India Scores Two Spots on the World’s Most Beautiful Airports 2026 List

  • Posted on June, 25, 2026

Two Indian Airports Named Among the World’s Most Beautiful for 2026

Most airport design awards go to the usual suspects — Singapore, Dubai, Tokyo. This year, two Indian airports just changed that.

Guwahati’s Terminal 2 at Lokpriya Gopinath Bordoloi International Airport and Terminal 1 at the newly opened Navi Mumbai International Airport have both been named on the Prix Versailles World’s Most Beautiful Airports 2026 list. They are among seven airports recognized globally this year alongside terminals in China, Germany, Cambodia, and United States.

Both airports rank among the world’s most admired aviation facilities. That means airport design has stopped being invisible infrastructure and started mattering to travellers.

Guwahati Gets Its First Global Architecture Award

Guwahati’s Terminal 2 began serving passengers in February 2026. Its architectural language is guided by the Bamboo Orchid — a symbol of Northeast India’s biodiversity — woven through the terminal’s design via indigenous art, local craftsmanship, and nature-inspired elements.

The Prix Versailles jury put it plainly: “There are few airports that embrace a land so magnificently. At Guwahati Airport, the international Terminal 2 delivers a spectacular arrival experience that reflects the living spirit of Northeast India.”

That’s not the kind of language usually associated with a regional Indian airport. Northeast India has long been underserved by aviation infrastructure. A terminal that earns this level of international recognition signals something shifting in how the region is being developed and connected.

Navi Mumbai Opens to International Recognition

Navi Mumbai International Airport commenced commercial operations in December 2025. Terminal 1 was designed by Zaha Hadid Architects — one of the most celebrated architecture firms in the world.

The design is unmistakable. The terminal’s roof takes inspiration from the lotus, a symbol deeply rooted in Indian heritage and natural beauty. The Prix Versailles jury said the Airport’s story extends far beyond its design. The project involved overcoming engineering and environmental challenges, including modifying the surrounding landscape, relocating utility infrastructure, and developing reclaimed land for construction. Its design balances ambitious architectural concepts with the functional needs of daily airport activity.

For Mumbai travellers, the airport addresses a genuine gap. The existing Chhatrapati Shivaji Maharaj International Airport has strained under capacity pressure for years. Once fully operational, Navi Mumbai should ease that congestion significantly.

The Award That Matters in Airport Design

Presented each year at UNESCO headquarters in Paris since 2015, the Prix Versailles honours projects that combine outstanding architecture with cultural value and environmental responsibility. The award highlights what it describes as “intelligent sustainability.”

This year’s jury framed the award around a broader idea: that airports are no longer just transit points.
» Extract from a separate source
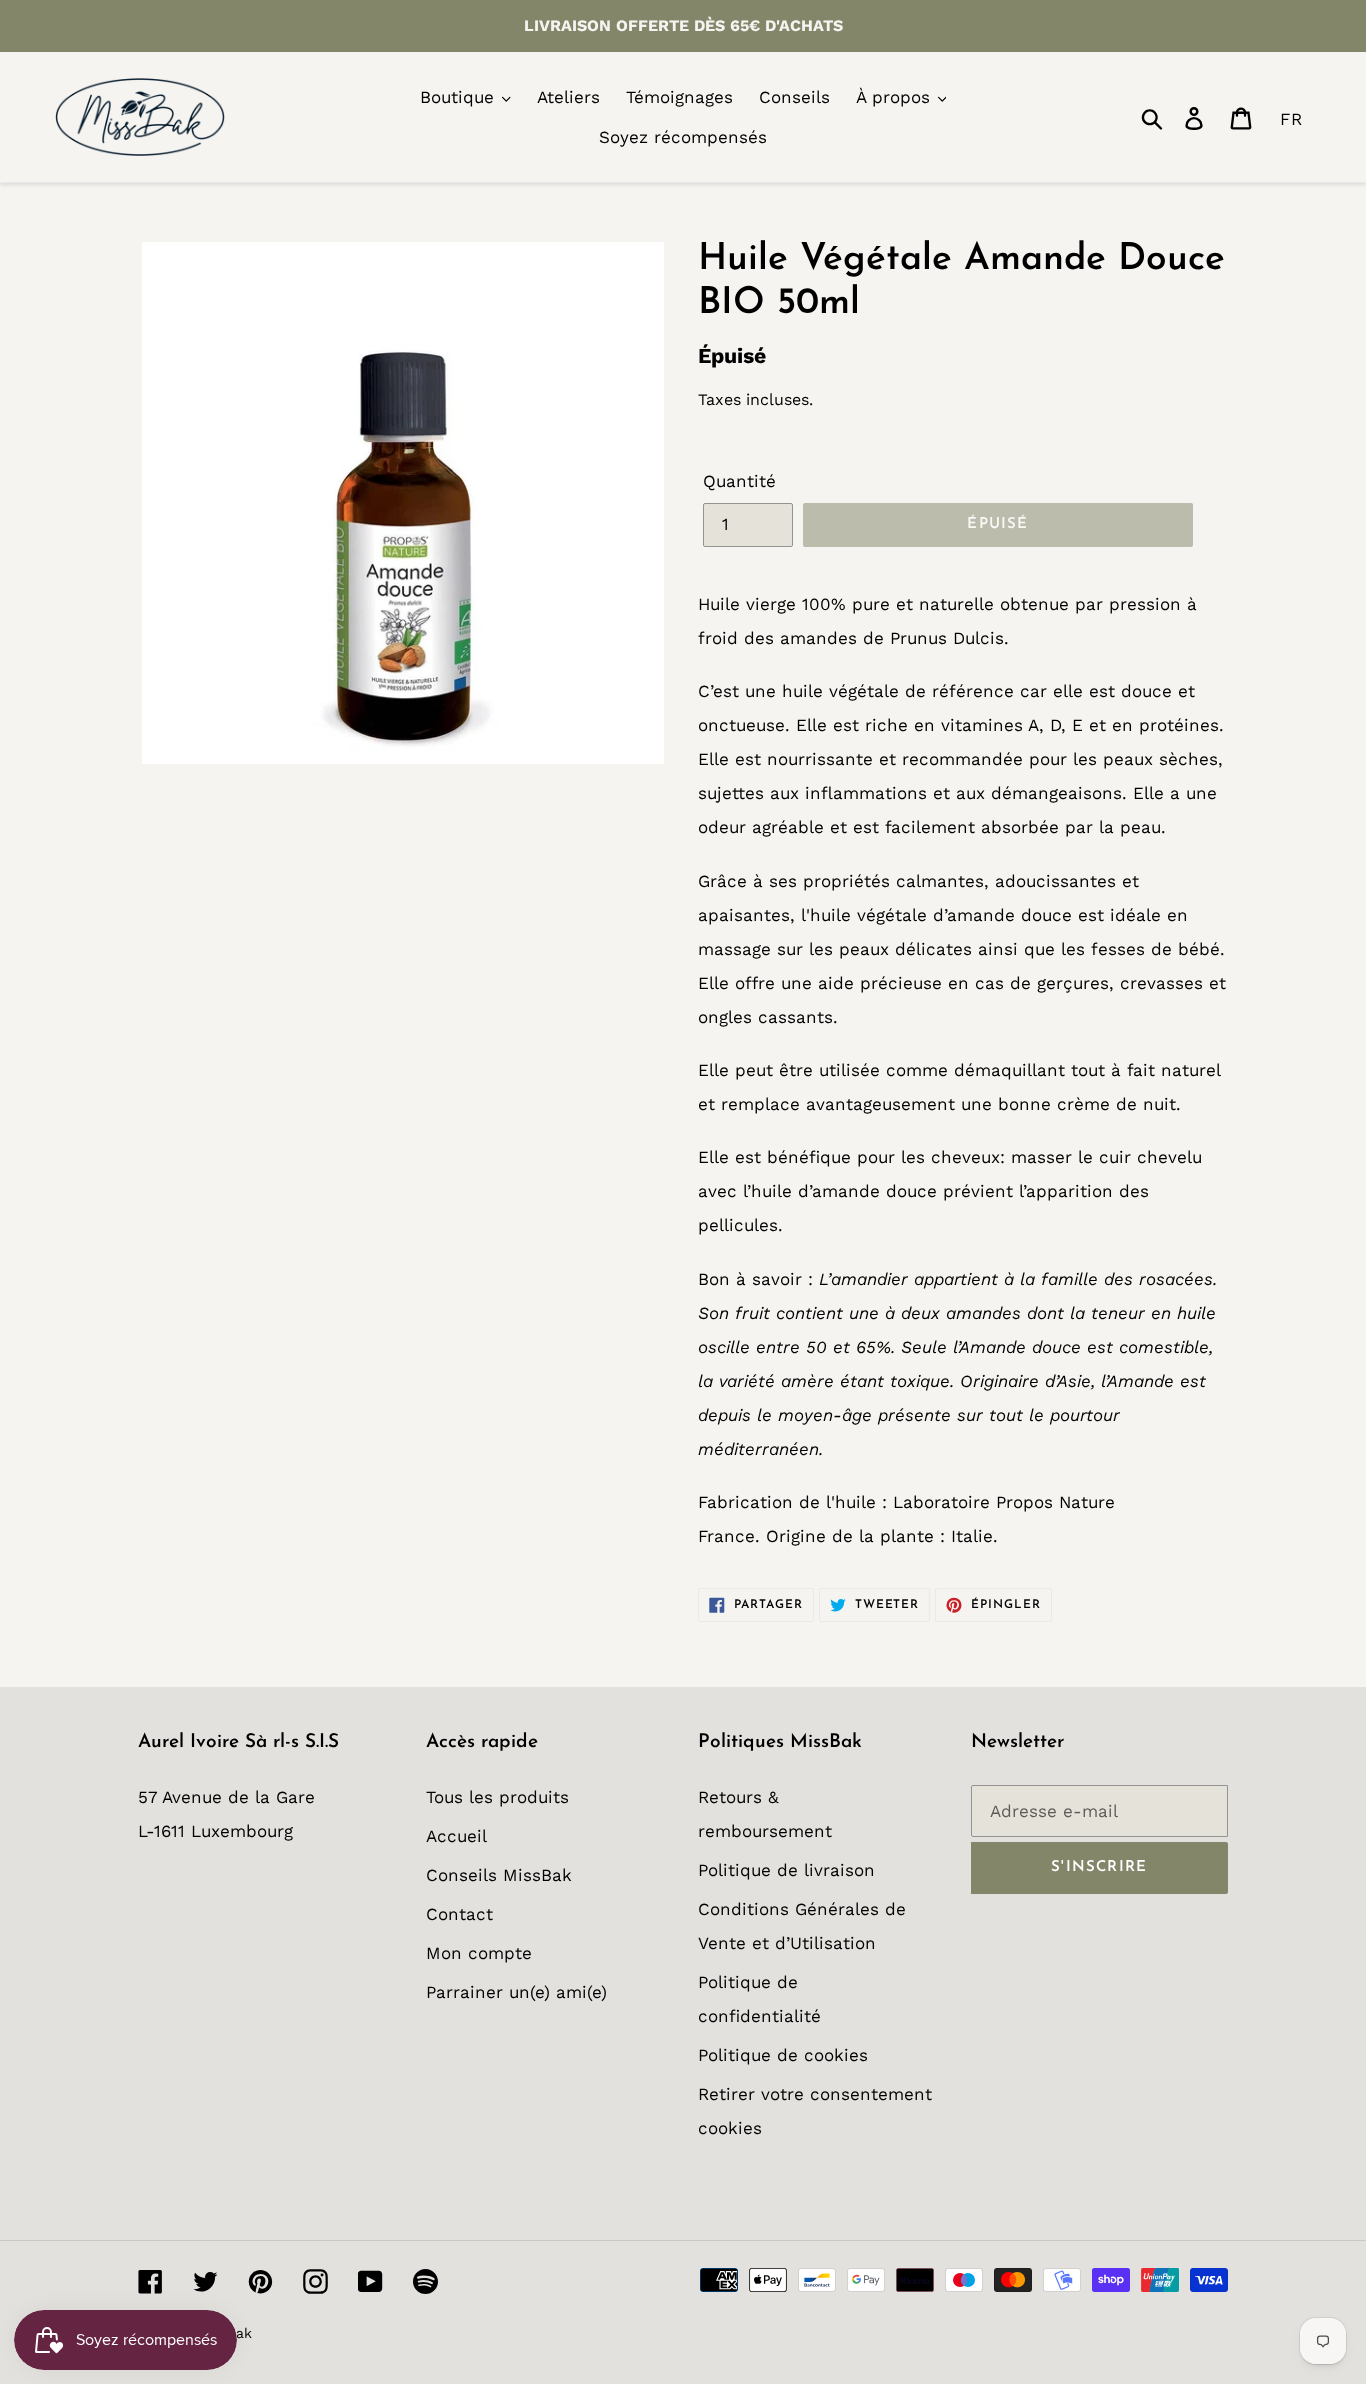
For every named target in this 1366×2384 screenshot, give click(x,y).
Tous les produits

Jérôme Gouadain, Secretary General of the Prix Versailles, described the winners as “innovative, inescapable hallmarks of their regions and their eras.”

Both Indian airports are operated by Adani Airport Holdings, India’s largest private airport operator. Getting two airports on the same global list in the same year is a notable achievement for any operator, let alone one still expanding its portfolio.

Two Airports Worth Knowing About

Awards don’t speed up check-in lines. But they do tell you something about what an airport experience is going to feel like before you arrive.

Guwahati Terminal 2 means travellers flying into Northeast India for the hills of Meghalaya, the wildlife of Assam, or connections to Arunachal Pradesh now arrive through a terminal designed with genuine care for where they’ve landed.

Navi Mumbai means Mumbai’s notorious capacity crunch has a release valve. A world-class terminal designed by Zaha Hadid Architects, open since late 2025, is now an option for travellers flying into one of India’s busiest cities.

Three airports featured in the 2026 rankings are also in contention for separate World Titles recognizing excellence in architecture, interior spaces, and overall design. The winners will be announced later this year. Whether either Indian airport makes that shortlist remains to be seen.